Resolutions Retrospective: 2013

  1. Finish Dystopolis. I did. Sort of. It’s in Arden’s hands, currently, and she’ll edit it soon enough. I’m planning to send it to Ele and Casey in turn after that, and by round three I’m hoping I’ll have something publishable. But I have a completed draft. Expect to see it next year.
  2. Watch more films. I watched a hundred this year, which outshines the last by a lot. More on that in another post.
  3. Read more. I’m not sure I did. I got through a few books, but finding the patience to sit down and lose myself for hours on end was sometimes hard. I have a big queue to get through, though.

And here’s where things trail off. I had three more, but they all concerned life after moving to the USA - not quite considering that, actually, things might take a little longer than I anticipated. 2013 has been a year about learning to wait - for petition approvals, for interview dates, and currently for my passport in the mail - and while there’ll be waiting in my future too, it’ll be of a different sort. I’ll arrive in the US, and have to apply and wait for my Employment Authorisation Document, and my permanent residence card, but I’ll be doing so while next to the person I love more than anything else.

The things I’ve learned this year, I couldn’t have predicted at the end of 2012. I’ve discovered how to be my own person. How to find a quiet moment, and not fill it with every unsolved anxiety lingering at the back of my head. I have watched Arden grow from afar this year, and begin a remarkable social trajectory, and because I’m three thousand miles away it’s been remote from my own development in almost every sense. This year, I learned not to resent or envy the beauty of the lives of others when my own is utterly unremarkable. This is a complex one - I always want to improve as a human being, to seek out new experiences, but I also want to be happy when life denies me those opportunities, especially when it’s for reasons that are complex.

Lots of quiet lessons.

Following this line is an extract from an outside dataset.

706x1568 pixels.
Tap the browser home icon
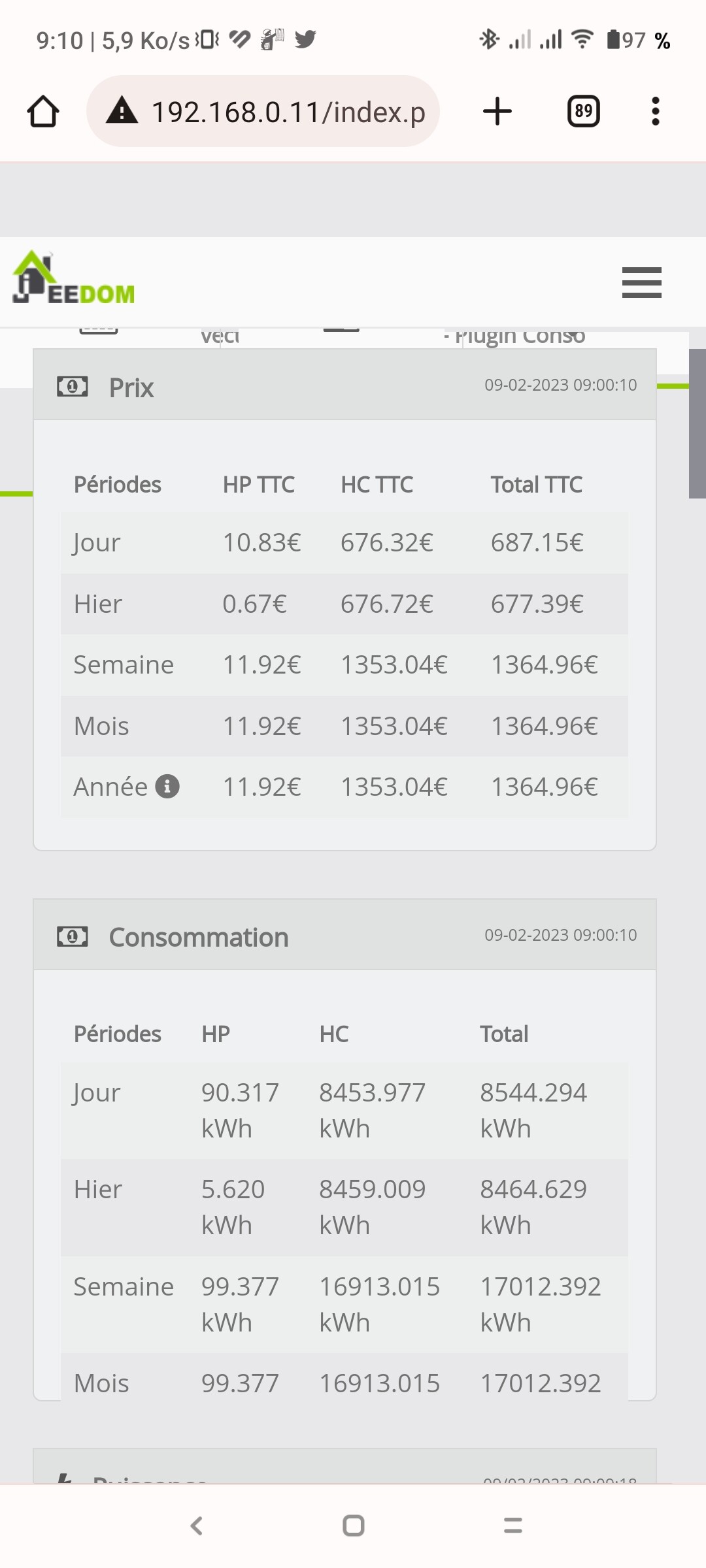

I became more socially confident, because my job demanded it - I can talk to people without mumbling, sustain eye contact, and integrate well as part of a team. (Now hire me.) I worked out when to contain my emotions for the sake of propriety, and when to speak out. There’s a self-awareness I’ve discovered, but the right kind - the kind that improves my ability to assess situations and act appropriately, rather than the kind that cripples.